Data listing
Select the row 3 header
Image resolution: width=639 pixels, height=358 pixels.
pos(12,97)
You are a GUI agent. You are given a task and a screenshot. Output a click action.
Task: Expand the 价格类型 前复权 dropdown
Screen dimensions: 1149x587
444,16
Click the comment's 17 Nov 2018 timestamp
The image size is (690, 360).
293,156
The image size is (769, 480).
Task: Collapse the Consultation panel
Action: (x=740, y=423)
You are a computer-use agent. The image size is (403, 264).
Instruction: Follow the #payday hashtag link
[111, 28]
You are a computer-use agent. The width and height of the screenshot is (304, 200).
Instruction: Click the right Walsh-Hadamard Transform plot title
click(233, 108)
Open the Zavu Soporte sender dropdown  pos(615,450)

...

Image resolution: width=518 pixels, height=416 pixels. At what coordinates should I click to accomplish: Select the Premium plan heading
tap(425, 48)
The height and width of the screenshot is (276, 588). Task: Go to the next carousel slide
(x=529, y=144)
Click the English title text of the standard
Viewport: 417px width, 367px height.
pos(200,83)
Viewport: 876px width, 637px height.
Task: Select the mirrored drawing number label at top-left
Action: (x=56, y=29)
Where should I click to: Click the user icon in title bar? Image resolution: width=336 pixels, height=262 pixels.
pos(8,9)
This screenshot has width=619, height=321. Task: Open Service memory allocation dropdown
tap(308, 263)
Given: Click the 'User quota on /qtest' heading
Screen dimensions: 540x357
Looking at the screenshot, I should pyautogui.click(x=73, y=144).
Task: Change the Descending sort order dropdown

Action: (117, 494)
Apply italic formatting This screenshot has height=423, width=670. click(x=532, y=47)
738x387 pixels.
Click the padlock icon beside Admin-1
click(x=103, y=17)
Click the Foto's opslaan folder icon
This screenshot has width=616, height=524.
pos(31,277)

WHAT THIS TASK INVOLVES
Present the rows as a numbered list, skipping any blank lines, starting with the line containing "738x387 pixels." and going on through the line containing "pos(31,277)".

SOLUTION
1. 738x387 pixels.
2. Click the padlock icon beside Admin-1
3. click(x=103, y=17)
4. Click the Foto's opslaan folder icon
5. This screenshot has width=616, height=524.
6. pos(31,277)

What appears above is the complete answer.